Being a young whippersnapper, it never occurred to me that health care policy was a relatively new field of study within our universities. But when Health Beat reader Bradley Flansbaum passed along the  Reuters story below to Maggie (original here)  and she passed it on to me, I gained a new perspective on the issue. It turns out that until very recently, health care used to just mean medicine. But today, thinking about health care demands thinking about  a lot of different things, like public policy, public administration, economics, politics, and even sociology.

This mixed bag is reflected in the diverse academic offerings at colleges and universities—as well as the swell of students interested in them. The Reuters story below suggests that there are three main motivations for the increased student interest: fascination, idealism, and profit.

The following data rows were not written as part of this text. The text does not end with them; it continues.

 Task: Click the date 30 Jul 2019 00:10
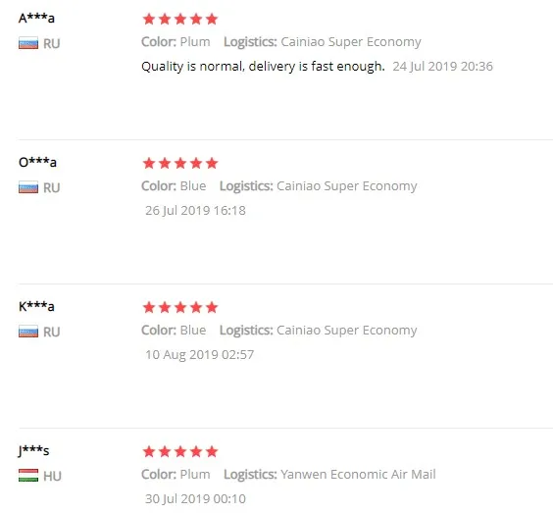point(195,499)
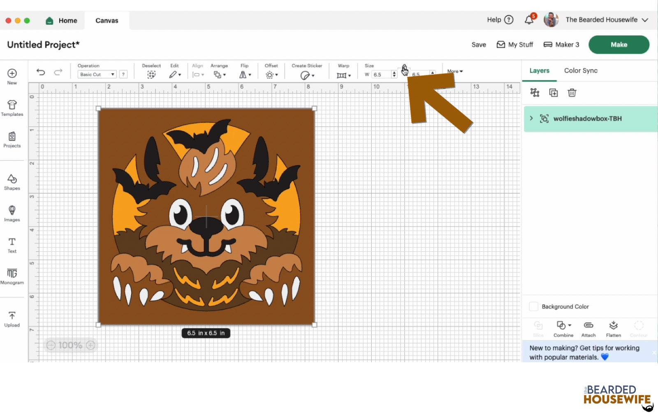Screen dimensions: 658x419
Task: Click the width size input field
Action: [381, 75]

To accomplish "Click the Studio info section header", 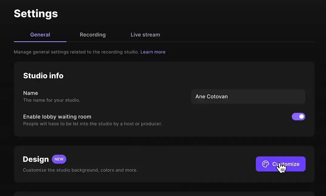I will pyautogui.click(x=43, y=76).
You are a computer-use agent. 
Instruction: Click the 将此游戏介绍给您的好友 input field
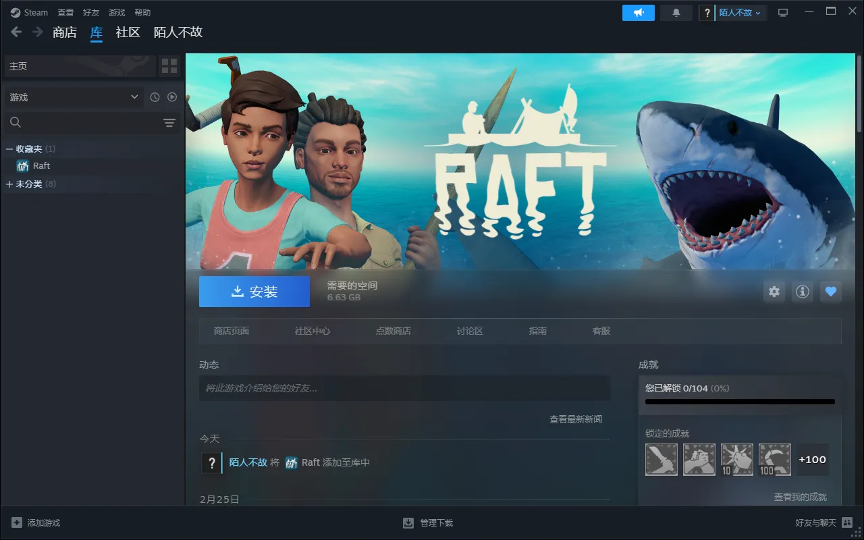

That sounds about right. You can either be genuinely interested in the complexities of health care or the politics surrounding it; want to fix the system for the greater good; or want to learn as much as you can about the system to better navigate it for GlaxoSmithKline.

There’s obviously a lot of good to be had from generations growing up understanding more about our insanely complex and counter-productive health care system. Teaching college students about the system now might instill a long-term openness to reform and improvement that wasn’t present in generations who never knew about health care until they got sick.

But I can’t help but wonder about the faddishness of it all. After all, health care isn’t the only broken system that could use some attention. Consider the criminal justice system. Back in the day, law and order meant being a lawyer or a cop. But today there are criminology and criminal justice programs around the world that focus on issues like incarceration, community policing, cost, risk management, and more. Yet the buzz surrounding these issues hasn’t been comparable to the much louder debate about health care—even though one out of 32 Americans is currently in the corrections system and a black male is more likely to have served time in jail than have a college degree. This too is a crisis.